→ Task to carry out
Edit the rows from the line holding "Task: Tap the back arrow beside BTCUSDT" through the end of the rows, inclusive, replacing "report link" with "report button" and changing nothing else. Give back only those lines, without the pictures.

→ Raw data
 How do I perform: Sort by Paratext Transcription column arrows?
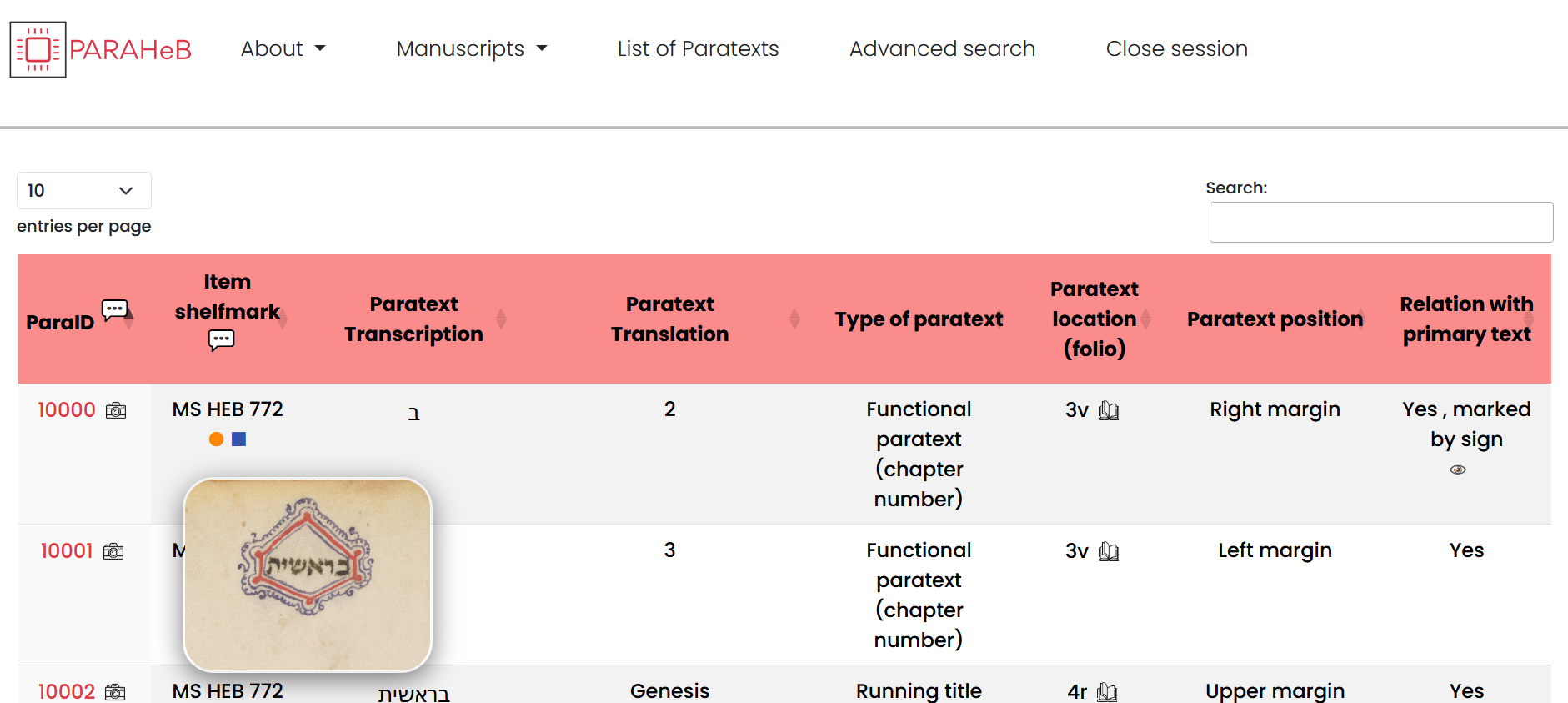[501, 319]
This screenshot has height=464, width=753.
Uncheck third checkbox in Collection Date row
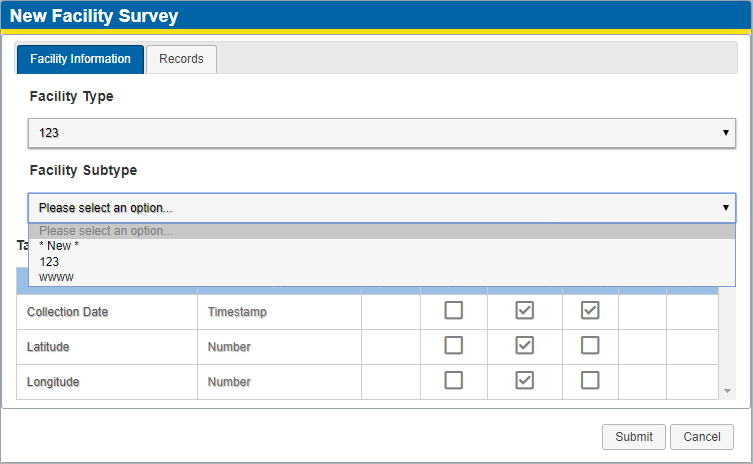[590, 310]
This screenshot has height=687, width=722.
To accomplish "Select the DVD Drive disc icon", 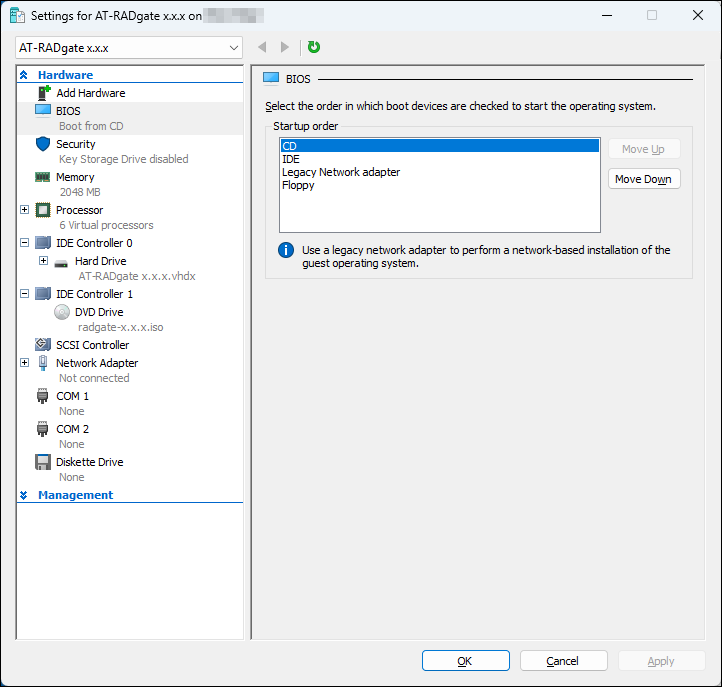I will click(62, 312).
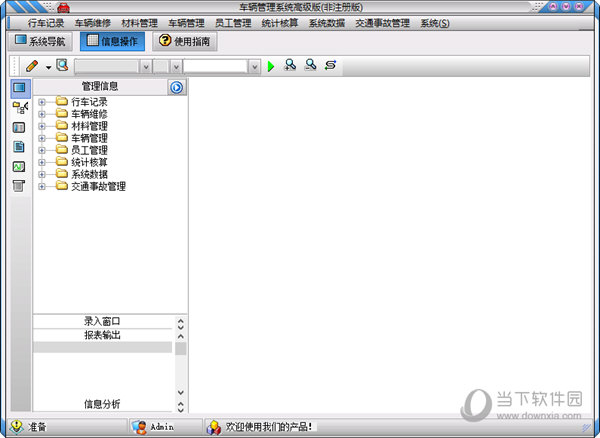The height and width of the screenshot is (438, 600).
Task: Select the 员工管理 folder in tree
Action: click(x=88, y=150)
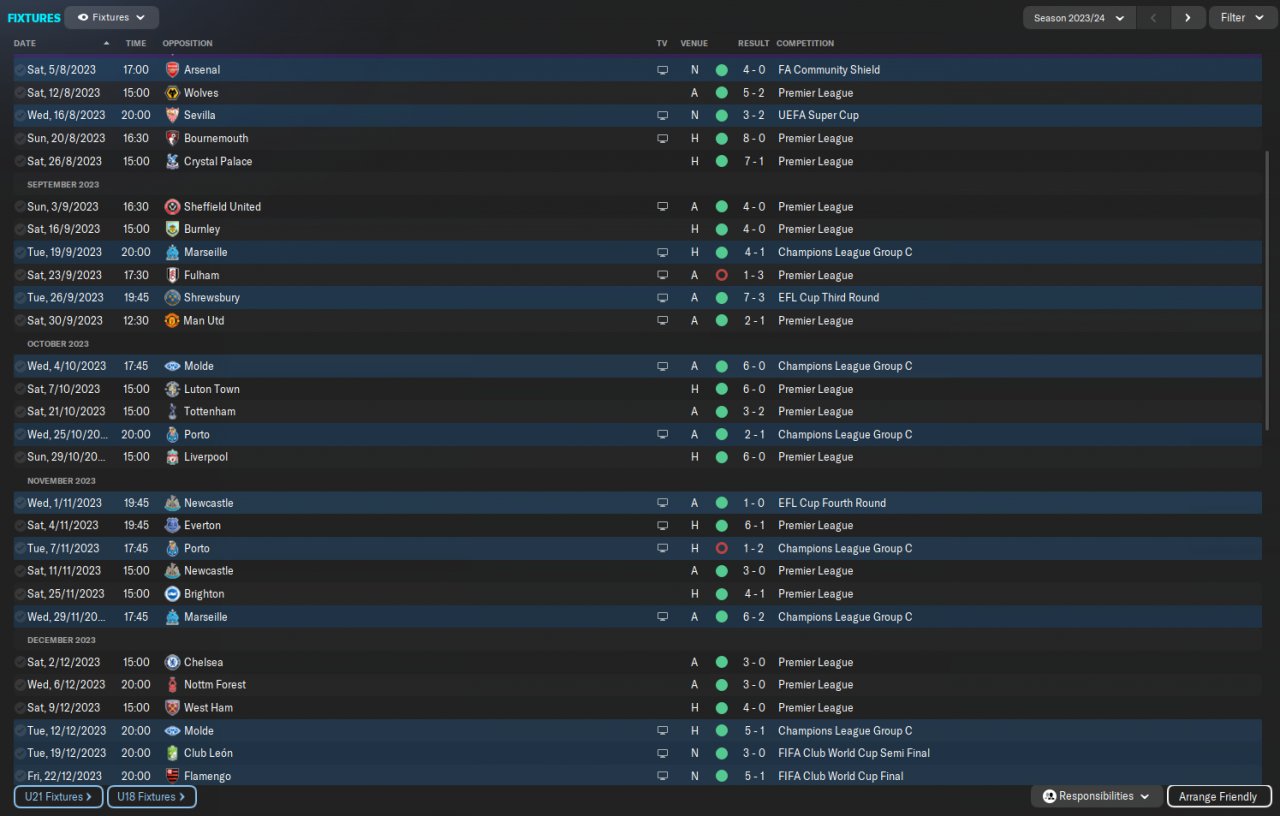
Task: Click the Flamengo club crest
Action: pos(172,776)
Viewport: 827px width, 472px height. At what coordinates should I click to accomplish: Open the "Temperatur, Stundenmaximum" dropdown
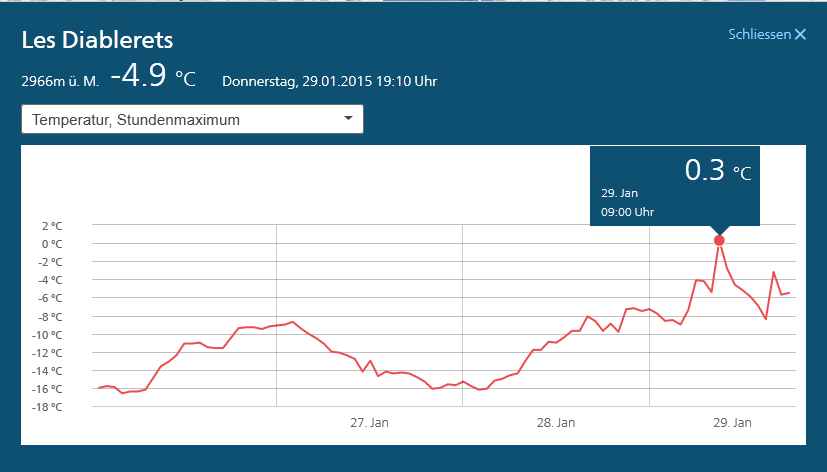click(191, 120)
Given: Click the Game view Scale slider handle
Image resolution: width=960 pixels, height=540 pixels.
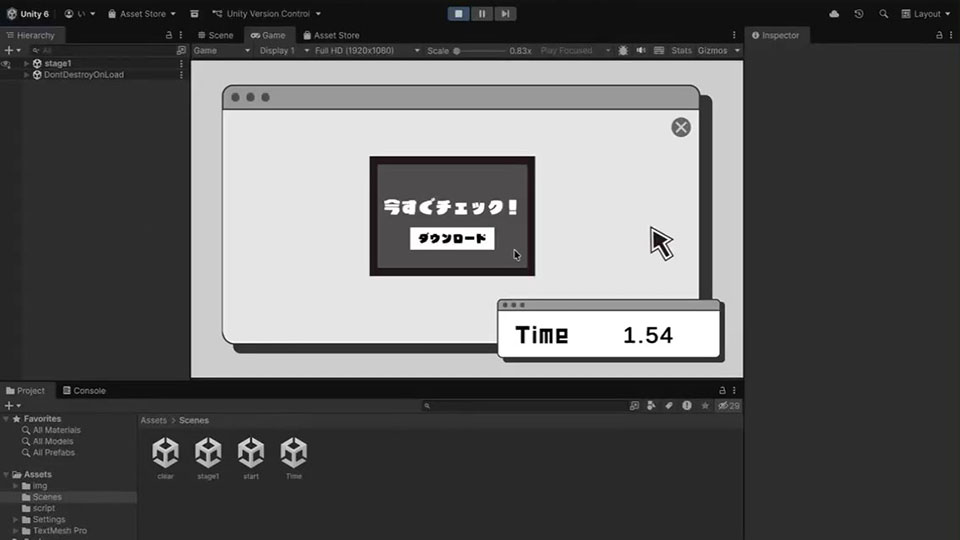Looking at the screenshot, I should 457,50.
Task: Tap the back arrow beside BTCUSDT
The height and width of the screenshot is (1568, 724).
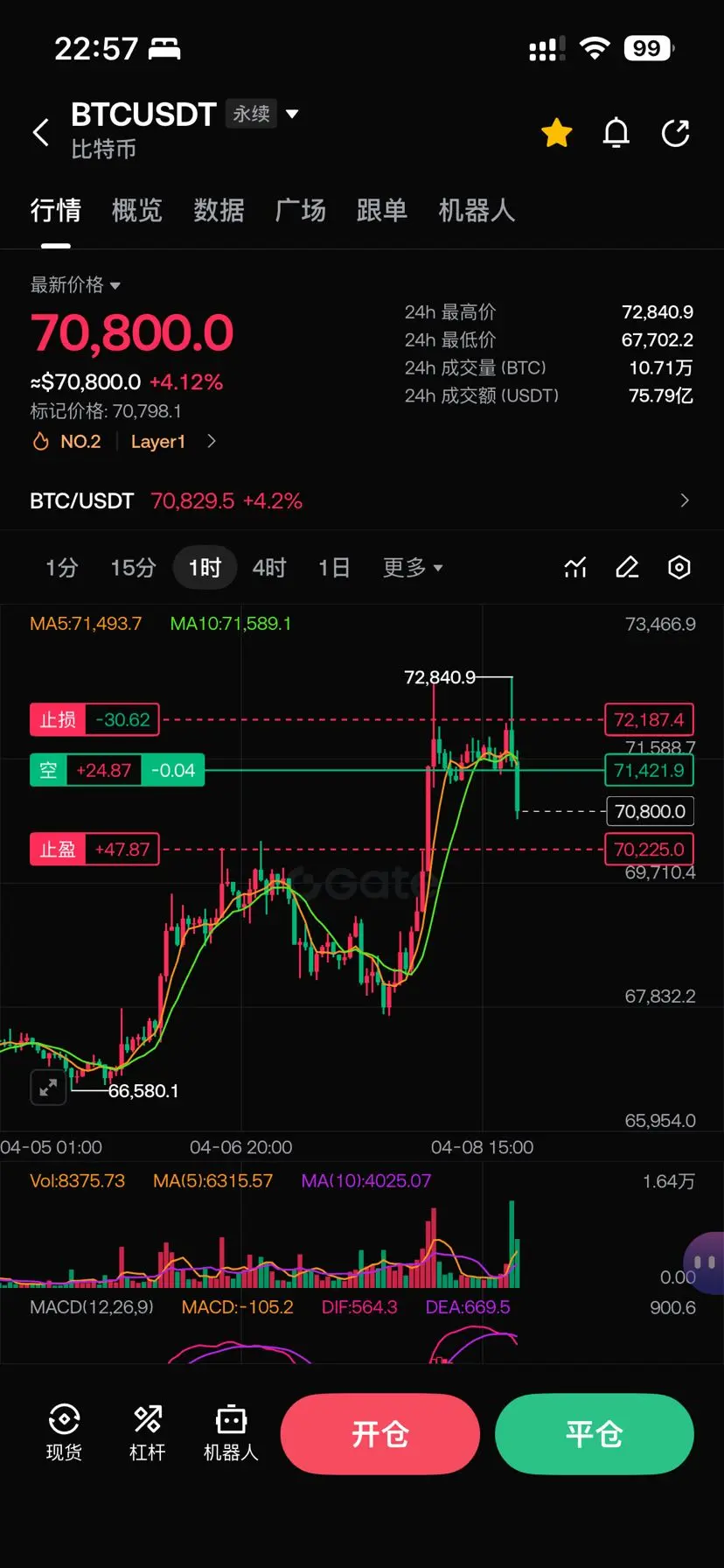Action: 40,133
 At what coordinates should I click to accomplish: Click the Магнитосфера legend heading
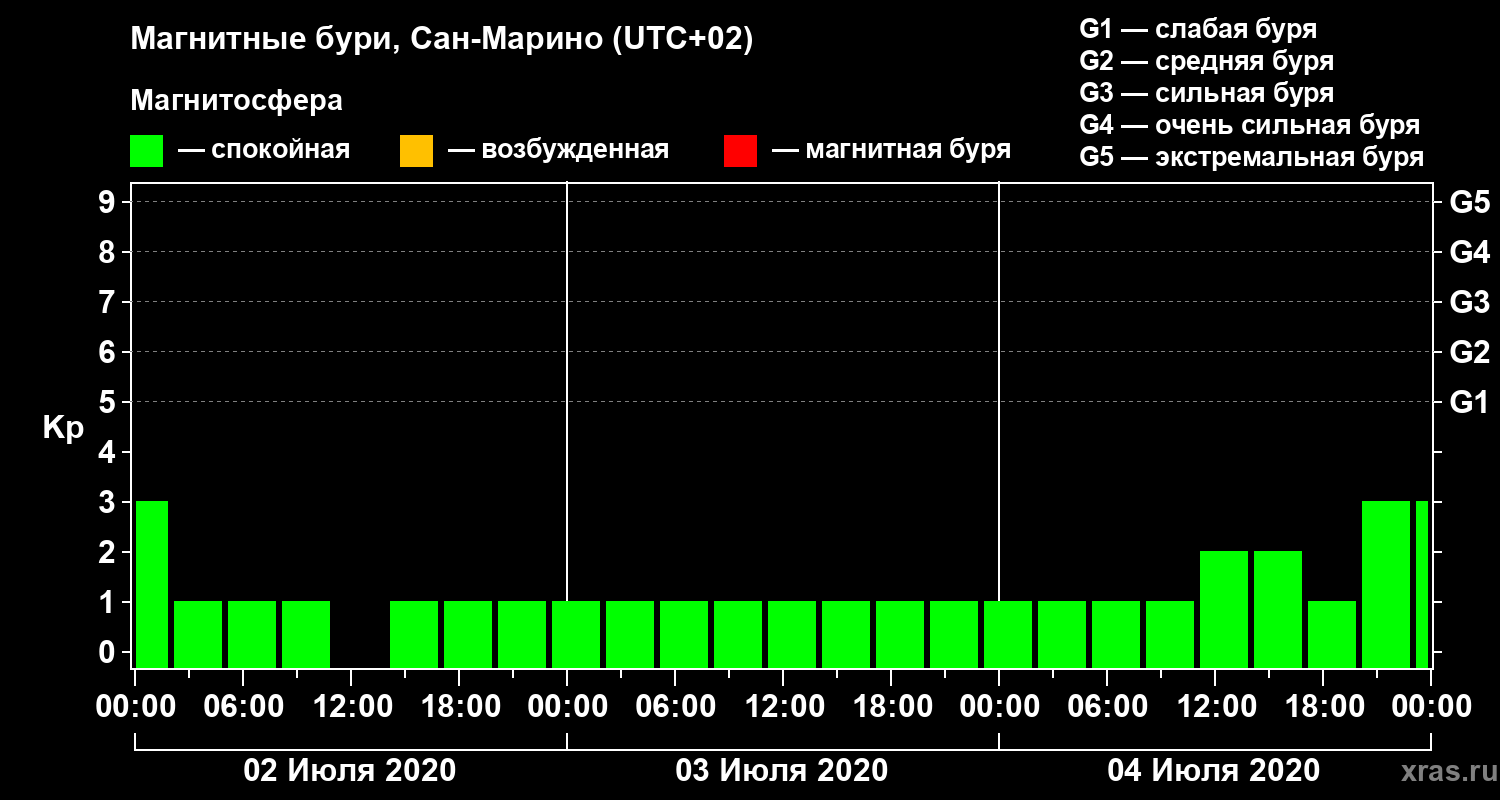click(x=236, y=102)
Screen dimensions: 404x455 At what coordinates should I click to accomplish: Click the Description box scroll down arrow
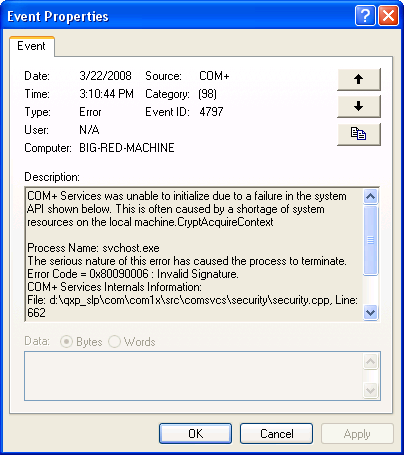coord(370,312)
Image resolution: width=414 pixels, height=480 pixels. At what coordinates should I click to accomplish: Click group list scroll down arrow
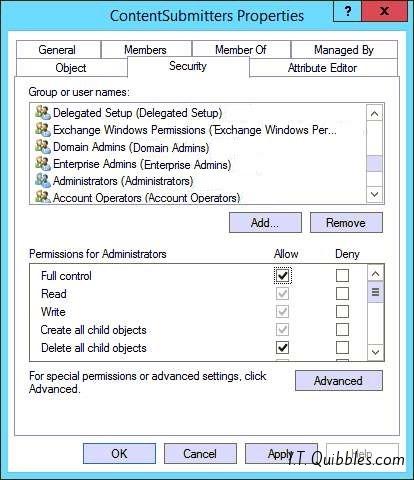374,194
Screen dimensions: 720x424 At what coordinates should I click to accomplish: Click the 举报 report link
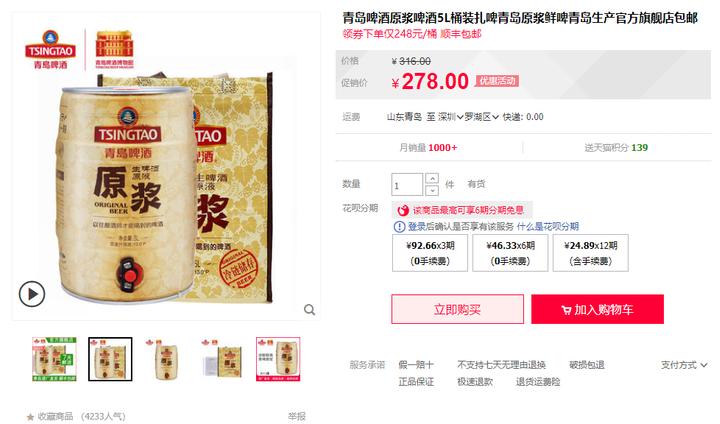(x=296, y=416)
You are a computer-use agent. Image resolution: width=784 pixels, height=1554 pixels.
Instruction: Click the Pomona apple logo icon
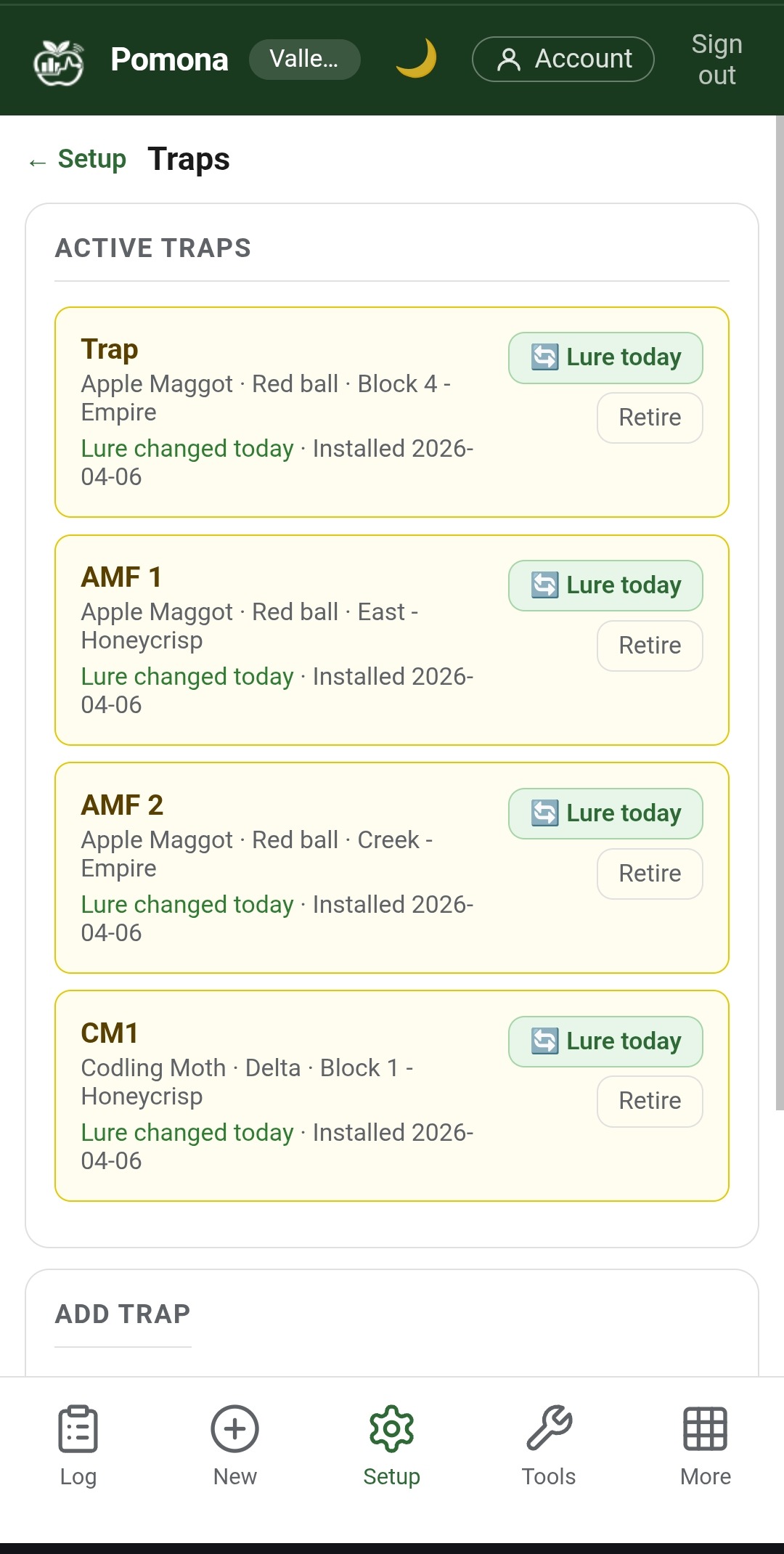(x=59, y=61)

→ Task solution
Task: Tap the back arrow beside BTCUSDT
The height and width of the screenshot is (1568, 724).
Action: 40,133
 At what coordinates should I click to accomplish: Click the Магнитосфера legend heading
click(x=236, y=102)
Screen dimensions: 404x455 At what coordinates should I click to accomplish: Click the Description box scroll down arrow
coord(370,312)
Image resolution: width=414 pixels, height=480 pixels. At what coordinates should I click to accomplish: Click group list scroll down arrow
374,194
Screen dimensions: 720x424 At what coordinates should I click to accomplish: Click the 举报 report button
(x=296, y=416)
You are a computer-use agent. Image resolution: width=784 pixels, height=1554 pixels.
Instruction: Click the Pomona apple logo icon
(x=59, y=61)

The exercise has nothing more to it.